(ACTION ITEM):
Only the stretch below from the line holding "How do I perform: Expand" through the line holding "Click the Basic plan こんな方におすすめ！ heading" should be restated, word for word and with both ends included; pictures stay out.

***

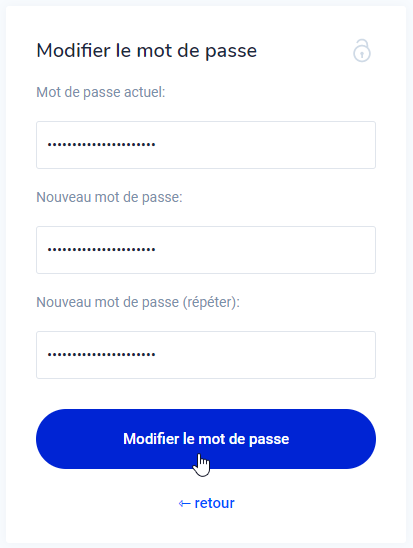The height and width of the screenshot is (548, 413).
Task: Click the word "retour" below the button
Action: (215, 503)
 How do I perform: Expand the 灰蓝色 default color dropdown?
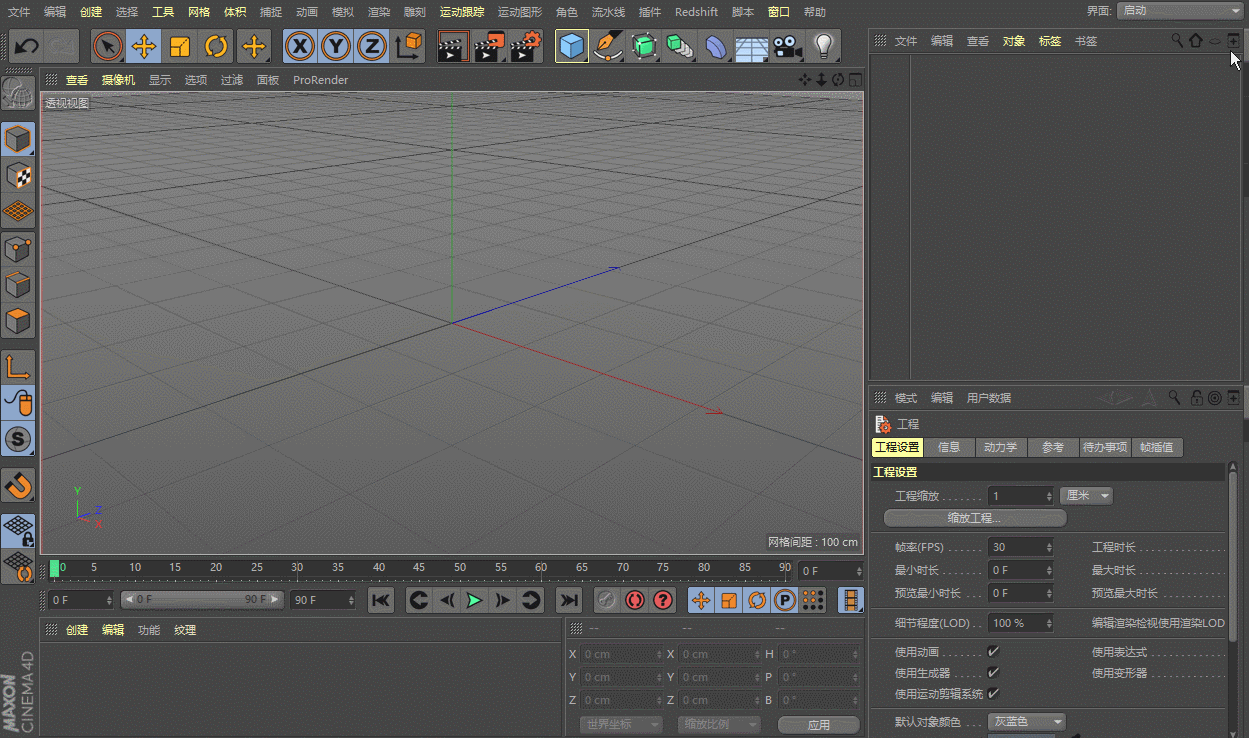tap(1027, 722)
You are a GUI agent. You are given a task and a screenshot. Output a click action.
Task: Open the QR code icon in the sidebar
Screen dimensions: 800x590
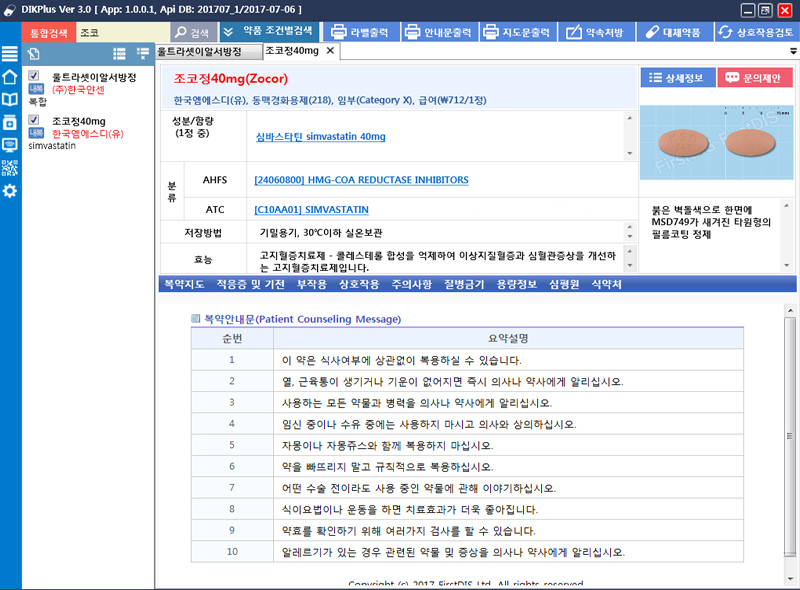pyautogui.click(x=10, y=167)
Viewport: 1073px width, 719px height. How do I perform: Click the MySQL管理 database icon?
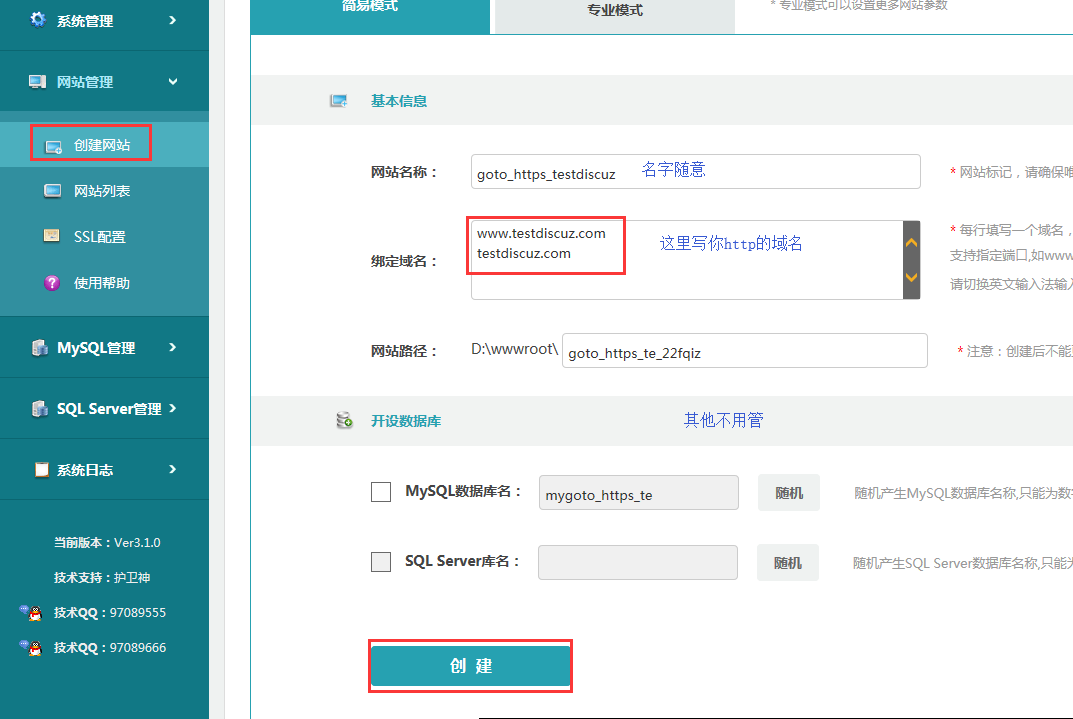click(x=39, y=348)
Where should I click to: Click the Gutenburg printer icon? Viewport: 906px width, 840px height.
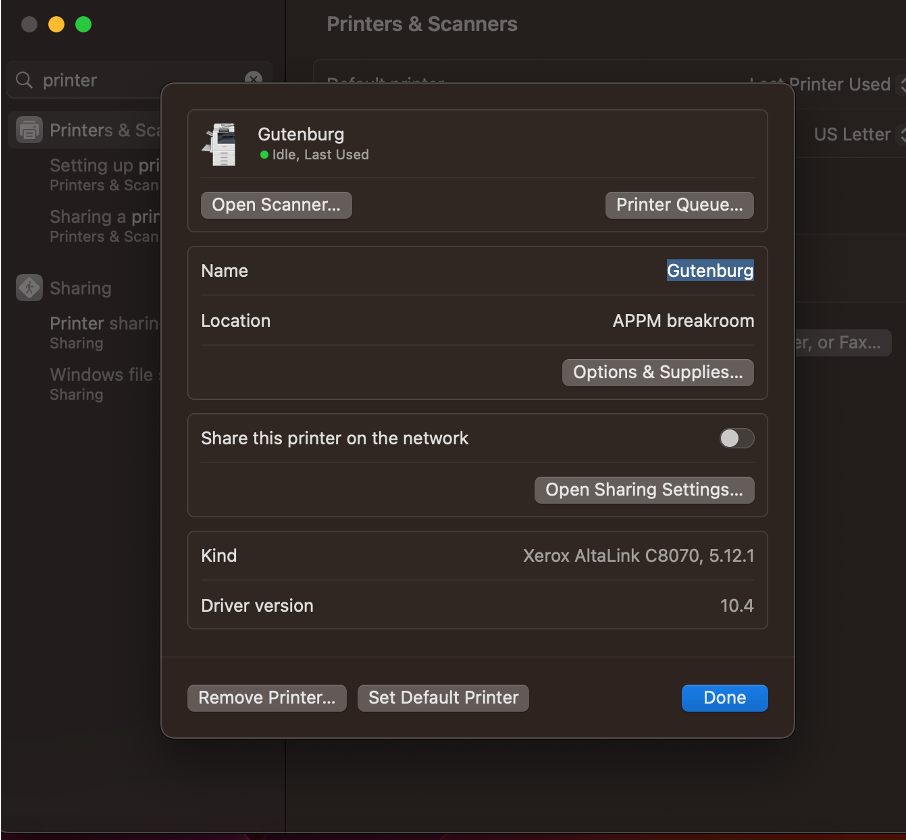[219, 144]
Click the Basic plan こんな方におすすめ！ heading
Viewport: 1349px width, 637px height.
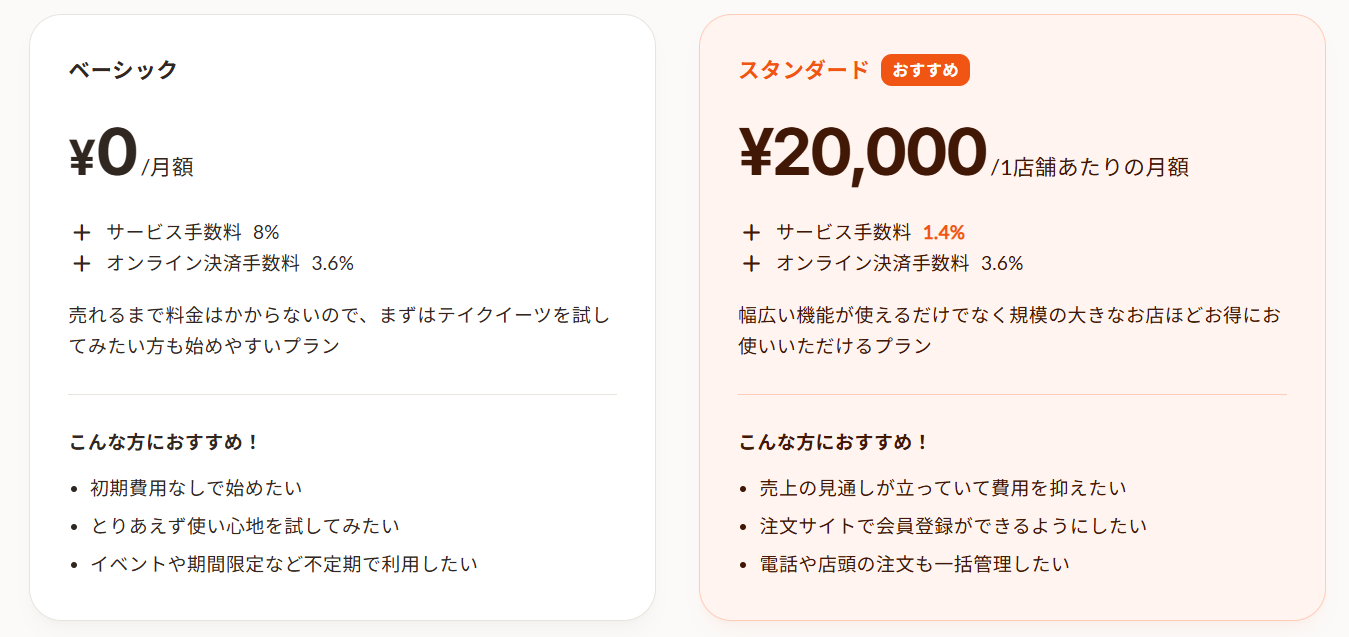coord(165,442)
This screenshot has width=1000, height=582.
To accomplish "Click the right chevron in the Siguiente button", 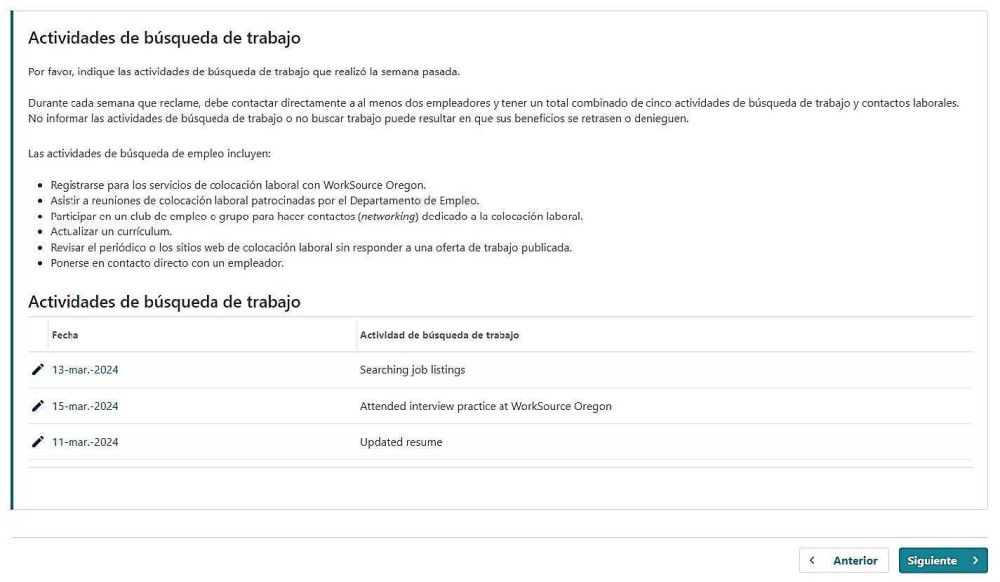I will [975, 561].
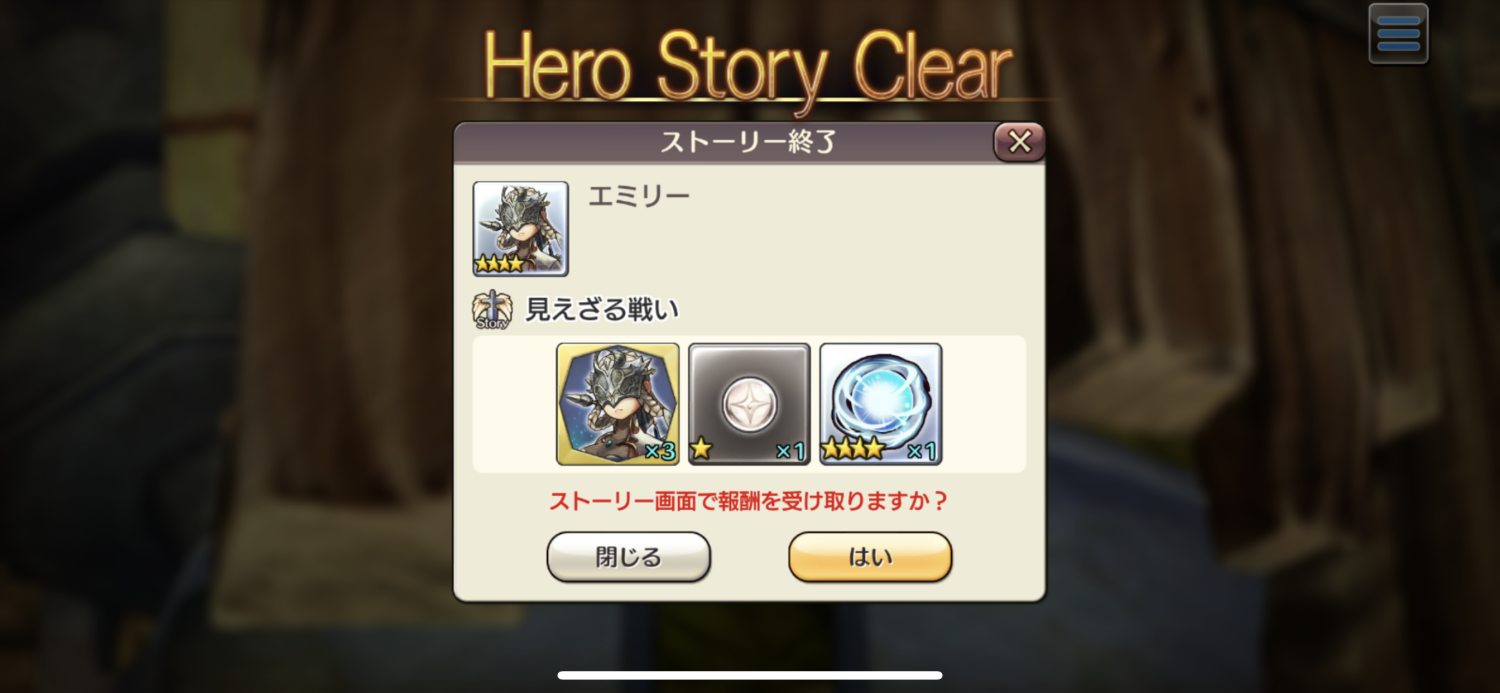Close the ストーリー終了 dialog with X
The height and width of the screenshot is (693, 1500).
point(1019,142)
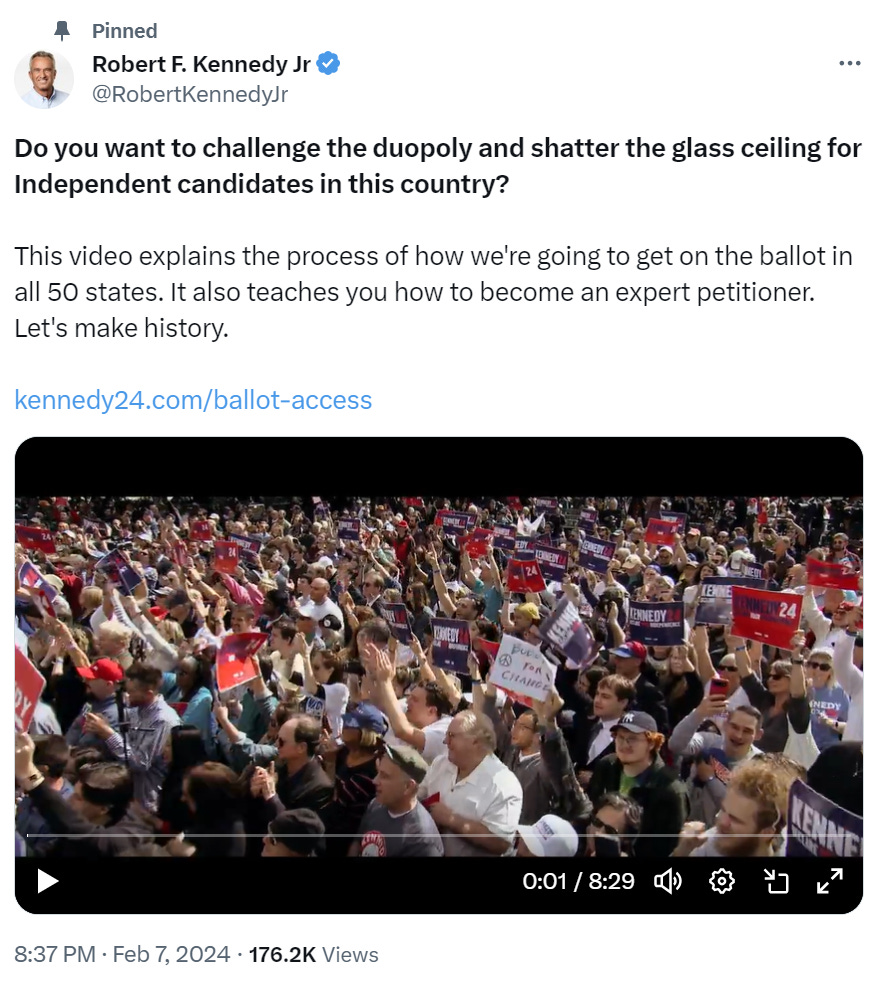The width and height of the screenshot is (877, 984).
Task: Open the 8:37 PM Feb 7, 2024 timestamp
Action: click(x=122, y=955)
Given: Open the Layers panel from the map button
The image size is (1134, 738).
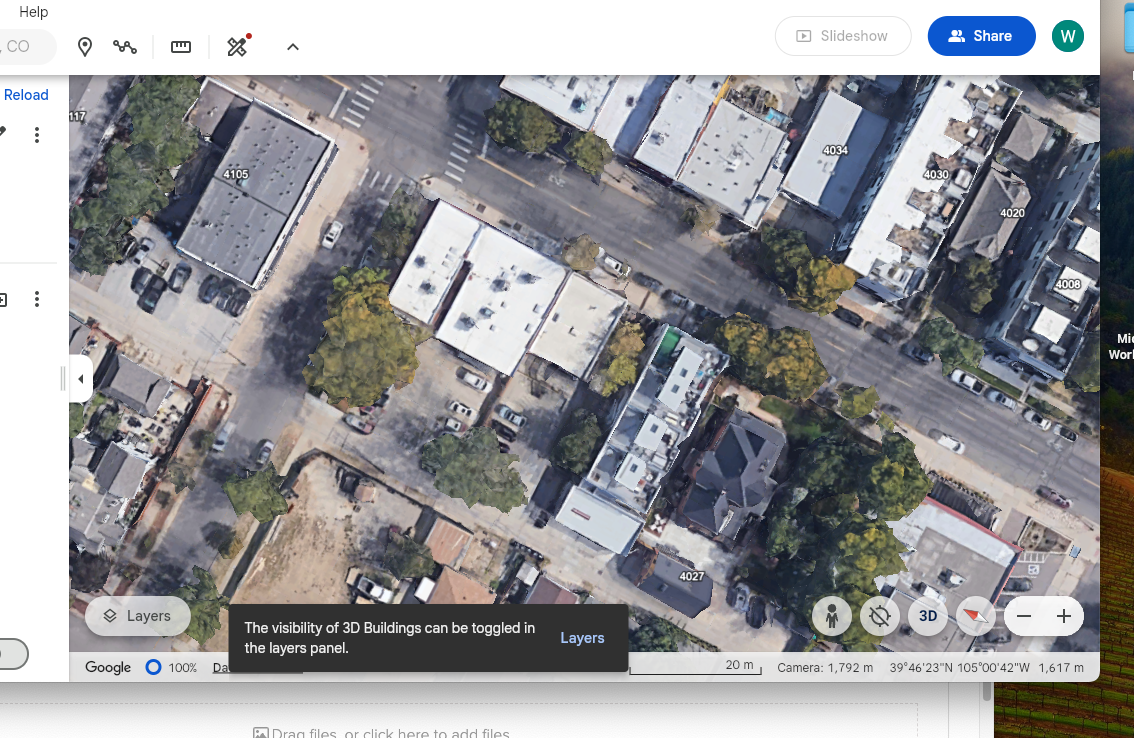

***

(ANSWER TO THE EXERCISE):
 How do I perform: Expand the 灰蓝色 default color dropdown?
tap(1027, 722)
You are a GUI agent. You are given a task and a screenshot. Output a click action.
Task: Open the QR code icon in the sidebar
Screen dimensions: 800x590
pyautogui.click(x=10, y=167)
Viewport: 1073px width, 719px height. How do I perform: Click the MySQL管理 database icon?
click(x=39, y=348)
Where should I click to: Click the Gutenburg printer icon? Viewport: 906px width, 840px height.
[219, 144]
Click the Basic plan こんな方におすすめ！ heading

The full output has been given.